Exercise prompt: Write out, word for word, every line from the one where "You are a computer-use agent. The" occurs to the final line of the entries, and nothing beyond them.

--

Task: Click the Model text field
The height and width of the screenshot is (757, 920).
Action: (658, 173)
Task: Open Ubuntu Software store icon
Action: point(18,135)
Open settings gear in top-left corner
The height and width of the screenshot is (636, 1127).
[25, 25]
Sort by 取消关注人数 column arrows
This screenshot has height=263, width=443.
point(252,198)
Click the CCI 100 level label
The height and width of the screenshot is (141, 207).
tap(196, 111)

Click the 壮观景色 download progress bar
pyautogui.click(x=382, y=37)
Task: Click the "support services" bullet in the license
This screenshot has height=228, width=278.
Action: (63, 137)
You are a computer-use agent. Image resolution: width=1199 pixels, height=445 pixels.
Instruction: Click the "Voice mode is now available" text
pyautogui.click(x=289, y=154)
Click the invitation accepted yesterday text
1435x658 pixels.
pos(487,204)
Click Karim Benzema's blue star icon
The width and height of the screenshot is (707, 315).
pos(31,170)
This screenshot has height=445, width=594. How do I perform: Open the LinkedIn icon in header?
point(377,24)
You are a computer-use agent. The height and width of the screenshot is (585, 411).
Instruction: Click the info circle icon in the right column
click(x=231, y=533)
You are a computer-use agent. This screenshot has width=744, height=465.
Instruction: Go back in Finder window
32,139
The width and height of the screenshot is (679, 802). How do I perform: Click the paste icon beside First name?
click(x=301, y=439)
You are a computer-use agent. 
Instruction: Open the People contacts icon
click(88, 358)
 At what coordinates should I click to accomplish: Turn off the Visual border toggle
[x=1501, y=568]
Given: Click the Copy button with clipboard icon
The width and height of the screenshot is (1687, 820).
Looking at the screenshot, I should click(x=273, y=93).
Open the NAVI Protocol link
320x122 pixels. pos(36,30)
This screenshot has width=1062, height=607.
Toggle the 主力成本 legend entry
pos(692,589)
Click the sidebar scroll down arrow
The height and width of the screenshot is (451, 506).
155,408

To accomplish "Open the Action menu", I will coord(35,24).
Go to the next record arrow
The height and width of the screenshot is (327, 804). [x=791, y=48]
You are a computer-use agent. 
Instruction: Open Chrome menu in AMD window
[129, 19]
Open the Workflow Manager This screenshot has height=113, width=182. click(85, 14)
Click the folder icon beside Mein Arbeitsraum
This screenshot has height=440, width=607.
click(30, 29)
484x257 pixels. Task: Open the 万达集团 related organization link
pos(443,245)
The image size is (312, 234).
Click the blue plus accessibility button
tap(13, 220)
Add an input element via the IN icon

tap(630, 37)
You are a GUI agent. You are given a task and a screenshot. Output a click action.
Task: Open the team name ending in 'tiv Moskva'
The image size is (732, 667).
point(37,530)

--

Exercise output:
You are a computer-use agent. The height and width of the screenshot is (585, 411).
Instruction: Click the info circle icon in the right column
click(x=231, y=533)
You are a computer-use agent. This screenshot has width=744, height=465.
Instruction: Go back in Finder window
32,139
The width and height of the screenshot is (679, 802). How do I perform: Click the paste icon beside First name?
click(x=301, y=439)
You are a computer-use agent. 
Instruction: Open the People contacts icon
click(88, 358)
 At what coordinates should I click to accomplish: Turn off the Visual border toggle
[x=1501, y=568]
Given: Click the Copy button with clipboard icon
The width and height of the screenshot is (1687, 820).
Looking at the screenshot, I should click(x=273, y=93).
Open the NAVI Protocol link
320x122 pixels. pos(36,30)
This screenshot has width=1062, height=607.
Toggle the 主力成本 legend entry
pos(692,589)
Click the sidebar scroll down arrow
The height and width of the screenshot is (451, 506).
155,408

To accomplish "Open the Action menu", I will coord(35,24).
Go to the next record arrow
The height and width of the screenshot is (327, 804). [x=791, y=48]
You are a computer-use agent. 
Instruction: Open Chrome menu in AMD window
[129, 19]
Open the Workflow Manager This screenshot has height=113, width=182. click(85, 14)
Click the folder icon beside Mein Arbeitsraum
This screenshot has height=440, width=607.
click(30, 29)
484x257 pixels. Task: Open the 万达集团 related organization link
pos(443,245)
The image size is (312, 234).
Click the blue plus accessibility button
tap(13, 220)
Add an input element via the IN icon

tap(630, 37)
You are a GUI agent. You are given a task and a screenshot. Output a click action.
Task: Open the team name ending in 'tiv Moskva'
The image size is (732, 667).
point(37,530)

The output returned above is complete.